━━━ Text passage

If you look at the back of the bottle near the bottom or on the bottom, you should see some letters or numbers and letters.  If you can take a picture of them or tell us what they are, we can probably tell you who made the bottle.  What made you pick up the bottle?  I made that mistake and have been picking them up for 50 years. Scott


----------



## rosietheriviter (Apr 27, 2014)

I have always loved bottles, have bought and sold for years.  I guess I was fascinated by this one because I couldn't find hardly anything on the internet about it.  I am from Nebraska and never heard of Humboldt Bottling Works.  There is a very light seam that goes to the top.  Bottom is VERY thick and uneven.  It looks like it says 24 S1 or 24 51  maybe the 2 is really a 3?    I have a lot more pics in my imagevent bottle folder if you want to see them:  http://imageevent.com/rosietheriviter3/bottles?n=0There is a flaw or crack in the back of it, odd shaped and I can't feel it from the outside.  You can see it in the other photos.

━━━━━━
━━━ Input records

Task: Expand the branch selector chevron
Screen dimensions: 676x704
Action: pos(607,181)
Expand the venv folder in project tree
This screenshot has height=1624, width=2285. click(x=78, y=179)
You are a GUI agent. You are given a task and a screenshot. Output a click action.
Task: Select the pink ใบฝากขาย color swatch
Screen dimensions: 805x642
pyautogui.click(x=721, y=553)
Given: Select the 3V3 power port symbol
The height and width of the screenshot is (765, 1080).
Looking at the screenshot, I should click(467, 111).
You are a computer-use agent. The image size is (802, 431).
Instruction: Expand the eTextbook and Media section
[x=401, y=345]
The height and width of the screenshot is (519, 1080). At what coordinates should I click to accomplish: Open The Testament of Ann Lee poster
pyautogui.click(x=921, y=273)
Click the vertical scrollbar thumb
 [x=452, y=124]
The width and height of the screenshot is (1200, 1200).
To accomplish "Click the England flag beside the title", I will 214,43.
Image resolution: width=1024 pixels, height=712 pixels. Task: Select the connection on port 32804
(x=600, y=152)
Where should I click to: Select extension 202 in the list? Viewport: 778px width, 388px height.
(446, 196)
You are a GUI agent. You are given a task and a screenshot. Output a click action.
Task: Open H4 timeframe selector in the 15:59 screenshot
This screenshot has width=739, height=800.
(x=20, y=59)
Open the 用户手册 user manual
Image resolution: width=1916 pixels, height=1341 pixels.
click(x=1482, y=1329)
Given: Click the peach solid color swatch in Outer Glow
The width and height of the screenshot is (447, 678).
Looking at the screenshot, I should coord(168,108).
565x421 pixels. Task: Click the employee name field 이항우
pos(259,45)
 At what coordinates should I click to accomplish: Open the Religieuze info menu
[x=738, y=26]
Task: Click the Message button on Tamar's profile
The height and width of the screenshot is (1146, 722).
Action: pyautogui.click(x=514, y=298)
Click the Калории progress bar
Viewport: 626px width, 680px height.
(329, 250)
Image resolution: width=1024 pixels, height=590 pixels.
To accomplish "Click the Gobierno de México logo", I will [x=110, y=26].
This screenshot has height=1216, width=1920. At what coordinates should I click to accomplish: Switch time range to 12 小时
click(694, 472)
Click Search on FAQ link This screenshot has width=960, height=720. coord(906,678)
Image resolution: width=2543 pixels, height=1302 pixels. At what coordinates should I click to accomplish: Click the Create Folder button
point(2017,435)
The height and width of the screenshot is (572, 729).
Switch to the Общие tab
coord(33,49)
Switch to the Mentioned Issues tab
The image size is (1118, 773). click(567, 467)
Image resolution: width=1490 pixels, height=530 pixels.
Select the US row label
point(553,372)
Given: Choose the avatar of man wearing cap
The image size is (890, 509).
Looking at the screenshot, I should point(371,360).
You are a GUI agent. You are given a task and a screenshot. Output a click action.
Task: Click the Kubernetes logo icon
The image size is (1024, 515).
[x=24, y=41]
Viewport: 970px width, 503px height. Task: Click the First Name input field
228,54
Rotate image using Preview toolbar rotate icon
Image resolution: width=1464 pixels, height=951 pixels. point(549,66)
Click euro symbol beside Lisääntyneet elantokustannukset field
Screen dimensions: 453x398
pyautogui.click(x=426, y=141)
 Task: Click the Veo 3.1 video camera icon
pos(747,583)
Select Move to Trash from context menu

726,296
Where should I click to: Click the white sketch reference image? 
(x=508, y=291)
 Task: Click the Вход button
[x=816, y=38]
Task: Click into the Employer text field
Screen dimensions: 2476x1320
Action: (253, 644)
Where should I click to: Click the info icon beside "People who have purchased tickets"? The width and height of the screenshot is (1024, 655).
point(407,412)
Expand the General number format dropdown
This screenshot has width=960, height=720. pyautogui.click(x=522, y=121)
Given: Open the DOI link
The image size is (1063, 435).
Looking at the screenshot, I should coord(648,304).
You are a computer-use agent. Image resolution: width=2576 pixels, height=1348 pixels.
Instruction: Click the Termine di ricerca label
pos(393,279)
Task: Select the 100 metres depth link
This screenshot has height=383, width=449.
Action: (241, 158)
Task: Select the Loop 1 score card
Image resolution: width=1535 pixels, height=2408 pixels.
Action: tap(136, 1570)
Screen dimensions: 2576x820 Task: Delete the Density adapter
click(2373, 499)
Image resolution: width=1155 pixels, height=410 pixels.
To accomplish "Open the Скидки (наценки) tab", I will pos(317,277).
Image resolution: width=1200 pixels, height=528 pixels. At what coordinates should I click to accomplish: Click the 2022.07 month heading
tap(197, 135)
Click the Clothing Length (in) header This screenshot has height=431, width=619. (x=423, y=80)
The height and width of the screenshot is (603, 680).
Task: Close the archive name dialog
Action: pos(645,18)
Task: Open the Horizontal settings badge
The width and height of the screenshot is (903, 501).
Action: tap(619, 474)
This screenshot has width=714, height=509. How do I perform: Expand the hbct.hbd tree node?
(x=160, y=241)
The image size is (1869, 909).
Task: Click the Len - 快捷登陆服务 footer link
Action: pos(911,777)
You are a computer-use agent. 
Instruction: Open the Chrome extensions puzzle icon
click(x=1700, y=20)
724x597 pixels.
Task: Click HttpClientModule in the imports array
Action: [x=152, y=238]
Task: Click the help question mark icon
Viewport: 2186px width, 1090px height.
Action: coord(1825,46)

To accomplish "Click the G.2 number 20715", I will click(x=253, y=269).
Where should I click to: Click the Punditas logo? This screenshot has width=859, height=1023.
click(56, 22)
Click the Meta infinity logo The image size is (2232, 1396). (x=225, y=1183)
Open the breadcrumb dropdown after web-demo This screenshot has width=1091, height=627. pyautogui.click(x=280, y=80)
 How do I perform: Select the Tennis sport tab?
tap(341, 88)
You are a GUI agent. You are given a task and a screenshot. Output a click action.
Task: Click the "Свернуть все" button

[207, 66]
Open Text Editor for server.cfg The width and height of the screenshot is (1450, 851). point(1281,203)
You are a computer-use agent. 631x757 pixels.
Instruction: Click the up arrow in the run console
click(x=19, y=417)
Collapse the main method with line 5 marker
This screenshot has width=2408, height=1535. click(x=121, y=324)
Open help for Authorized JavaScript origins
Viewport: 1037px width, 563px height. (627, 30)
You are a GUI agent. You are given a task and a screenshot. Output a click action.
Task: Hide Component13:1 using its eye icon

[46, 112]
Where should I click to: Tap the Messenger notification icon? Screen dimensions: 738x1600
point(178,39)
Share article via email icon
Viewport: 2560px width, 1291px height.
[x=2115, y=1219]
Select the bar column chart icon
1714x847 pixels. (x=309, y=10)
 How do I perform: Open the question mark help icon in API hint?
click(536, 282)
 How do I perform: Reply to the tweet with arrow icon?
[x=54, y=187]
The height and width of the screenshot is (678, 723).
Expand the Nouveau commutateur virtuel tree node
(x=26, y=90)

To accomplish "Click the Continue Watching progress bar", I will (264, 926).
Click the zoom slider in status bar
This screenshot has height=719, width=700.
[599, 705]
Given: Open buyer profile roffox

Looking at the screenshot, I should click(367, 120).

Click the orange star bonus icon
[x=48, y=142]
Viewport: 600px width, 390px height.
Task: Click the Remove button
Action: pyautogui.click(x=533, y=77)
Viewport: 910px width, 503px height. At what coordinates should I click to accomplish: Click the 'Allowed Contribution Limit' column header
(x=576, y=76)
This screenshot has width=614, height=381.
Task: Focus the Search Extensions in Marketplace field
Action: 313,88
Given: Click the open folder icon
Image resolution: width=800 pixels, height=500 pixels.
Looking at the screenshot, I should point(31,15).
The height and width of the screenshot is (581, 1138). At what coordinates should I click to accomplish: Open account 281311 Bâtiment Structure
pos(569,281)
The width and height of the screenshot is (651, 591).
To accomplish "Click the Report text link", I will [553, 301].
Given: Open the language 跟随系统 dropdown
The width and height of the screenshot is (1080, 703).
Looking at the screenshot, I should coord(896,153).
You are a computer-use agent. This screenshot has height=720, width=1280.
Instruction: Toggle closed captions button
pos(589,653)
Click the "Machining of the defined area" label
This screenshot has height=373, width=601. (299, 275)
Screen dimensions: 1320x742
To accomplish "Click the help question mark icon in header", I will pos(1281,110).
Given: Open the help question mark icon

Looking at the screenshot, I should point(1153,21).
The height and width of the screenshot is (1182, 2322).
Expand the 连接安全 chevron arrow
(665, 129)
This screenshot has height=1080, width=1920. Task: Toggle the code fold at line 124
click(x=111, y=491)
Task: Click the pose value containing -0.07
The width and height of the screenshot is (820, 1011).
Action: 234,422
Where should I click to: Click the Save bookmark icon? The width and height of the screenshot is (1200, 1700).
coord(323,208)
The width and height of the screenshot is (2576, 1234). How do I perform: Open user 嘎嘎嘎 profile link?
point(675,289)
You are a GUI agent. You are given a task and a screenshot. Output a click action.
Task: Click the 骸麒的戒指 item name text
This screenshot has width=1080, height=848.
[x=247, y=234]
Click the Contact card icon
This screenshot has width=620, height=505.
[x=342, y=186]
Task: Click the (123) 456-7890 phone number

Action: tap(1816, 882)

━━━━━━

▶ [What to work on]
[1] Reproduce the stretch of the bottle thread from "If you look" through "(Apr 27, 2014)" word for word.
[2] Write out the rows from the line that contains "Task: Select the Loop 1 score card" through the line that contains "tap(197, 135)" without any changes.
The bottle thread and the rows have nothing to do with each other.

▶ [Answers below]
[1]
If you look at the back of the bottle near the bottom or on the bottom, you should see some letters or numbers and letters.  If you can take a picture of them or tell us what they are, we can probably tell you who made the bottle.  What made you pick up the bottle?  I made that mistake and have been picking them up for 50 years. Scott


----------



## rosietheriviter (Apr 27, 2014)

[2]
Task: Select the Loop 1 score card
Image resolution: width=1535 pixels, height=2408 pixels.
Action: tap(136, 1570)
Screen dimensions: 2576x820 Task: Delete the Density adapter
click(2373, 499)
Image resolution: width=1155 pixels, height=410 pixels.
To accomplish "Open the Скидки (наценки) tab", I will pos(317,277).
Image resolution: width=1200 pixels, height=528 pixels. At what coordinates should I click to accomplish: Click the 2022.07 month heading
tap(197, 135)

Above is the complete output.